WHAT YOU NEED TO DO: Write out the rows below as a numbered list, leaving out blank lines.
+ + +
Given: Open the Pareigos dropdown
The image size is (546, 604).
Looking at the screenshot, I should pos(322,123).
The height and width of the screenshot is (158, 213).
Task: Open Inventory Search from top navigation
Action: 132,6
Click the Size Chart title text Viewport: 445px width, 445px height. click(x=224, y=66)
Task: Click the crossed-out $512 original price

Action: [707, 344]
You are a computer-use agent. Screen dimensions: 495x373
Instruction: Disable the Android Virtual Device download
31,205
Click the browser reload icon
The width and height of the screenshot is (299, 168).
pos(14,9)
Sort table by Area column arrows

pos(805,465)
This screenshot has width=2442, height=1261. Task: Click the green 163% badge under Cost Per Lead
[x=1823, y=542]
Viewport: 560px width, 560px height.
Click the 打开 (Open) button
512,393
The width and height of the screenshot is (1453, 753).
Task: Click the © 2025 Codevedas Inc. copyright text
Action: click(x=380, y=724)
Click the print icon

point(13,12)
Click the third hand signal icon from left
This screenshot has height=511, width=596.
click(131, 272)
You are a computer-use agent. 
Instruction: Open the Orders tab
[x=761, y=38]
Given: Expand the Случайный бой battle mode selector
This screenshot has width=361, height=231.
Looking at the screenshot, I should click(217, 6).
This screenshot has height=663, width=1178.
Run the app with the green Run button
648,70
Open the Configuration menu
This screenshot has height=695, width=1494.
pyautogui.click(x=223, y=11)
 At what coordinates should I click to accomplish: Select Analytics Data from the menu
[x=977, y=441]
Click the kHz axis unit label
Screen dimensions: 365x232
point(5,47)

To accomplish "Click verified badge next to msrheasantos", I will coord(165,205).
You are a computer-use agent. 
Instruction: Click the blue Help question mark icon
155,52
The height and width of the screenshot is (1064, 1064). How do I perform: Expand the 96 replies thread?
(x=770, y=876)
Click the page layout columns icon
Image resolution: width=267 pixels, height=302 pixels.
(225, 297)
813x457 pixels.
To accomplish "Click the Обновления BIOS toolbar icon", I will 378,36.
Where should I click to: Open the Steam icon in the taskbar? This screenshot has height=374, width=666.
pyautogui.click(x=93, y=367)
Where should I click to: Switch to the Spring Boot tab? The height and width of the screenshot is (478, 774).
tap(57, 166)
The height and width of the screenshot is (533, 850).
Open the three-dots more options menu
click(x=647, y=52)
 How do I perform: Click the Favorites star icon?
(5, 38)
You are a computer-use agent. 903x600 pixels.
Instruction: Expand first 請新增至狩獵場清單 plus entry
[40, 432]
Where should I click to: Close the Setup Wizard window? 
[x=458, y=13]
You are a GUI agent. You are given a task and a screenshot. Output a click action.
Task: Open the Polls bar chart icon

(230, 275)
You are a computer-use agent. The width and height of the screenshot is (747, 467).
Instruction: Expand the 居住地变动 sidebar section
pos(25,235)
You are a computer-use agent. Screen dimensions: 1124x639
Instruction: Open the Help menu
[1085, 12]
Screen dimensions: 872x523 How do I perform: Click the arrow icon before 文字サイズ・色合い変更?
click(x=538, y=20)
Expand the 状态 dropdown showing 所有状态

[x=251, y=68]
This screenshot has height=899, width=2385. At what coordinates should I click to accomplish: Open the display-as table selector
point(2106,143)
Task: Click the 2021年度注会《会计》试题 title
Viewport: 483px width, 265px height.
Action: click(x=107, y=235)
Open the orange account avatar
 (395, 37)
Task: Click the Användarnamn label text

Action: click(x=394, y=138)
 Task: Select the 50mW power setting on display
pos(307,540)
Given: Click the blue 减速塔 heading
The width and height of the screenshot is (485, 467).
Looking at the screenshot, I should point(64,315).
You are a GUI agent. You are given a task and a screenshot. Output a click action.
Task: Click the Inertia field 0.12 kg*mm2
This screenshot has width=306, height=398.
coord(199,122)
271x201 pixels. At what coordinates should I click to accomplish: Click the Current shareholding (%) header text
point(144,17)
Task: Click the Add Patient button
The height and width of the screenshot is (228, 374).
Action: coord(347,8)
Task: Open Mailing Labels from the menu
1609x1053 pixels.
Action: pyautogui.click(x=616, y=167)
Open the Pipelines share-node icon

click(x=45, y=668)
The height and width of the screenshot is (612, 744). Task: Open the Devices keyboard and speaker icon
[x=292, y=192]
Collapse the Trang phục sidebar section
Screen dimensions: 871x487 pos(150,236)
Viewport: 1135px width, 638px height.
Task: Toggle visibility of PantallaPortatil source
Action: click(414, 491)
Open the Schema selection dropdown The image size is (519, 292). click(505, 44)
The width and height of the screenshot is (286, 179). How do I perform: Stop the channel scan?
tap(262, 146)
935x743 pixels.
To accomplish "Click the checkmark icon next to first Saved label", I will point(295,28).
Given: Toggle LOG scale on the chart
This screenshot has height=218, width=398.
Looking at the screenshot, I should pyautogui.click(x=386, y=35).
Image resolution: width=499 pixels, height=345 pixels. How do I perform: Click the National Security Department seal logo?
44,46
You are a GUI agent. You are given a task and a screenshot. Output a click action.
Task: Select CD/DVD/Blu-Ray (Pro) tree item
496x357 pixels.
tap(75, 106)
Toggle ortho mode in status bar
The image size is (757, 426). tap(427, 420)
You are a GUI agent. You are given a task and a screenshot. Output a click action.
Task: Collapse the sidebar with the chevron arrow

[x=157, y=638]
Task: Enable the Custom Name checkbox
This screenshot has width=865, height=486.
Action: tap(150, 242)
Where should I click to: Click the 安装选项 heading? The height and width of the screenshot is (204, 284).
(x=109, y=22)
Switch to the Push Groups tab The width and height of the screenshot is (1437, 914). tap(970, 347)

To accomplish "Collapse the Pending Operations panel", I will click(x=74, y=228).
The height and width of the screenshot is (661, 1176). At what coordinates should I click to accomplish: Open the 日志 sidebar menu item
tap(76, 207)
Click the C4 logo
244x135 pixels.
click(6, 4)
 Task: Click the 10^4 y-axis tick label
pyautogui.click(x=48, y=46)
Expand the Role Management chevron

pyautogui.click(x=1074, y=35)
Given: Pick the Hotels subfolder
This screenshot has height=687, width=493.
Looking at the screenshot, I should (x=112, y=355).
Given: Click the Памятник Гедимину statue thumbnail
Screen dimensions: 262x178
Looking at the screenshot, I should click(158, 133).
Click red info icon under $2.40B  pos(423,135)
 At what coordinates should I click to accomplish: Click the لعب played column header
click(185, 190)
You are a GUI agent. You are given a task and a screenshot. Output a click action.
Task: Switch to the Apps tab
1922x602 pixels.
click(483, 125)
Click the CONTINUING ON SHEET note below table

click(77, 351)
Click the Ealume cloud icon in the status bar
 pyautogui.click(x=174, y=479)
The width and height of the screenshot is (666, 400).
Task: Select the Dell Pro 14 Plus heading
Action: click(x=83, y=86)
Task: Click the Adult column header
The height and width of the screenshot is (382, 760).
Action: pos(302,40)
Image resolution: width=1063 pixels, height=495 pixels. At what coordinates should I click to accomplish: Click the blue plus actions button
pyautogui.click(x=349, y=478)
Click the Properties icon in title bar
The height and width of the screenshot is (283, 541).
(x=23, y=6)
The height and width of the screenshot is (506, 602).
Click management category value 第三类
+ + +
RESPONSE TO THE EXERCISE:
1. Given: Open the Pareigos dropdown
2. The image size is (546, 604).
3. Looking at the screenshot, I should pos(322,123).
4. The height and width of the screenshot is (158, 213).
5. Task: Open Inventory Search from top navigation
6. Action: 132,6
7. Click the Size Chart title text Viewport: 445px width, 445px height. click(x=224, y=66)
8. Task: Click the crossed-out $512 original price
9. Action: [707, 344]
10. You are a computer-use agent. Screen dimensions: 495x373
11. Instruction: Disable the Android Virtual Device download
12. 31,205
13. Click the browser reload icon
14. The width and height of the screenshot is (299, 168).
15. pos(14,9)
16. Sort table by Area column arrows
17. pos(805,465)
18. This screenshot has width=2442, height=1261. Task: Click the green 163% badge under Cost Per Lead
19. [x=1823, y=542]
20. Viewport: 560px width, 560px height.
21. Click the 打开 (Open) button
22. 512,393
23. The width and height of the screenshot is (1453, 753).
24. Task: Click the © 2025 Codevedas Inc. copyright text
25. Action: click(x=380, y=724)
26. Click the print icon
27. point(13,12)
28. Click the third hand signal icon from left
29. This screenshot has height=511, width=596.
30. click(131, 272)
31. You are a computer-use agent. 
32. Instruction: Open the Orders tab
33. [x=761, y=38]
34. Given: Expand the Случайный бой battle mode selector
35. This screenshot has width=361, height=231.
36. Looking at the screenshot, I should click(217, 6).
37. This screenshot has height=663, width=1178.
38. Run the app with the green Run button
39. 648,70
40. Open the Configuration menu
41. This screenshot has height=695, width=1494.
42. pyautogui.click(x=223, y=11)
43.  At what coordinates should I click to accomplish: Select Analytics Data from the menu
44. [x=977, y=441]
45. Click the kHz axis unit label
46. Screen dimensions: 365x232
47. point(5,47)
48. To accomplish "Click verified badge next to msrheasantos", I will coord(165,205).
49. You are a computer-use agent. 
50. Instruction: Click the blue Help question mark icon
51. 155,52
52. The height and width of the screenshot is (1064, 1064). How do I perform: Expand the 96 replies thread?
53. (x=770, y=876)
54. Click the page layout columns icon
55. Image resolution: width=267 pixels, height=302 pixels.
56. (225, 297)
57. 813x457 pixels.
58. To accomplish "Click the Обновления BIOS toolbar icon", I will 378,36.
59. Where should I click to: Open the Steam icon in the taskbar? This screenshot has height=374, width=666.
60. pyautogui.click(x=93, y=367)
61. Where should I click to: Switch to the Spring Boot tab? The height and width of the screenshot is (478, 774).
62. tap(57, 166)
63. The height and width of the screenshot is (533, 850).
64. Open the three-dots more options menu
65. click(x=647, y=52)
66.  How do I perform: Click the Favorites star icon?
67. (5, 38)
68. You are a computer-use agent. 903x600 pixels.
69. Instruction: Expand first 請新增至狩獵場清單 plus entry
70. [40, 432]
71. Where should I click to: Close the Setup Wizard window? 
72. [x=458, y=13]
73. You are a GUI agent. You are given a task and a screenshot. Output a click action.
74. Task: Open the Polls bar chart icon
75. (230, 275)
76. You are a computer-use agent. The width and height of the screenshot is (747, 467).
77. Instruction: Expand the 居住地变动 sidebar section
78. pos(25,235)
79. You are a computer-use agent. Screen dimensions: 1124x639
80. Instruction: Open the Help menu
81. [1085, 12]
82. Screen dimensions: 872x523 How do I perform: Click the arrow icon before 文字サイズ・色合い変更?
83. click(x=538, y=20)
84. Expand the 状态 dropdown showing 所有状态
85. [x=251, y=68]
86. This screenshot has height=899, width=2385. At what coordinates should I click to accomplish: Open the display-as table selector
87. point(2106,143)
88. Task: Click the 2021年度注会《会计》试题 title
89. Viewport: 483px width, 265px height.
90. Action: click(x=107, y=235)
91. Open the orange account avatar
92.  (395, 37)
93. Task: Click the Användarnamn label text
94. Action: click(x=394, y=138)
95.  Task: Select the 50mW power setting on display
96. pos(307,540)
97. Given: Click the blue 减速塔 heading
98. The width and height of the screenshot is (485, 467).
99. Looking at the screenshot, I should point(64,315).
100. You are a GUI agent. You are given a task and a screenshot. Output a click action.
101. Task: Click the Inertia field 0.12 kg*mm2
102. This screenshot has width=306, height=398.
103. coord(199,122)
104. 271x201 pixels. At what coordinates should I click to accomplish: Click the Current shareholding (%) header text
105. point(144,17)
106. Task: Click the Add Patient button
107. The height and width of the screenshot is (228, 374).
108. Action: coord(347,8)
109. Task: Open Mailing Labels from the menu
110. 1609x1053 pixels.
111. Action: pyautogui.click(x=616, y=167)
112. Open the Pipelines share-node icon
113. click(x=45, y=668)
114. The height and width of the screenshot is (612, 744). Task: Open the Devices keyboard and speaker icon
115. [x=292, y=192]
116. Collapse the Trang phục sidebar section
117. Screen dimensions: 871x487 pos(150,236)
118. Viewport: 1135px width, 638px height.
119. Task: Toggle visibility of PantallaPortatil source
120. Action: click(414, 491)
121. Open the Schema selection dropdown The image size is (519, 292). click(505, 44)
122. The width and height of the screenshot is (286, 179). How do I perform: Stop the channel scan?
123. tap(262, 146)
124. 935x743 pixels.
125. To accomplish "Click the checkmark icon next to first Saved label", I will point(295,28).
126. Given: Toggle LOG scale on the chart
127. This screenshot has height=218, width=398.
128. Looking at the screenshot, I should pyautogui.click(x=386, y=35).
129. Image resolution: width=499 pixels, height=345 pixels. How do I perform: Click the National Security Department seal logo?
130. 44,46
131. You are a GUI agent. You are given a task and a screenshot. Output a click action.
132. Task: Select CD/DVD/Blu-Ray (Pro) tree item
133. 496x357 pixels.
134. tap(75, 106)
135. Toggle ortho mode in status bar
136. The image size is (757, 426). tap(427, 420)
137. You are a GUI agent. You are given a task and a screenshot. Output a click action.
138. Task: Collapse the sidebar with the chevron arrow
139. [x=157, y=638]
140. Task: Enable the Custom Name checkbox
141. This screenshot has width=865, height=486.
142. Action: tap(150, 242)
143. Where should I click to: Click the 安装选项 heading? The height and width of the screenshot is (204, 284).
144. (x=109, y=22)
145. Switch to the Push Groups tab The width and height of the screenshot is (1437, 914). tap(970, 347)
146. To accomplish "Collapse the Pending Operations panel", I will click(x=74, y=228).
147. The height and width of the screenshot is (661, 1176). At what coordinates should I click to accomplish: Open the 日志 sidebar menu item
148. tap(76, 207)
149. Click the C4 logo
150. 244x135 pixels.
151. click(6, 4)
152.  Task: Click the 10^4 y-axis tick label
153. pyautogui.click(x=48, y=46)
154. Expand the Role Management chevron
155. pyautogui.click(x=1074, y=35)
156. Given: Pick the Hotels subfolder
157. This screenshot has height=687, width=493.
158. Looking at the screenshot, I should (x=112, y=355).
159. Given: Click the Памятник Гедимину statue thumbnail
160. Screen dimensions: 262x178
161. Looking at the screenshot, I should click(158, 133).
162. Click red info icon under $2.40B  pos(423,135)
163.  At what coordinates should I click to accomplish: Click the لعب played column header
164. click(185, 190)
165. You are a GUI agent. You are given a task and a screenshot. Output a click action.
166. Task: Switch to the Apps tab
167. 1922x602 pixels.
168. click(483, 125)
169. Click the CONTINUING ON SHEET note below table
170. click(77, 351)
171. Click the Ealume cloud icon in the status bar
172.  pyautogui.click(x=174, y=479)
173. The width and height of the screenshot is (666, 400).
174. Task: Select the Dell Pro 14 Plus heading
175. Action: click(x=83, y=86)
176. Task: Click the Adult column header
177. The height and width of the screenshot is (382, 760).
178. Action: pos(302,40)
179. Image resolution: width=1063 pixels, height=495 pixels. At what coordinates should I click to accomplish: Click the blue plus actions button
180. pyautogui.click(x=349, y=478)
181. Click the Properties icon in title bar
182. The height and width of the screenshot is (283, 541).
183. (x=23, y=6)
184. The height and width of the screenshot is (506, 602).
185. Click management category value 第三类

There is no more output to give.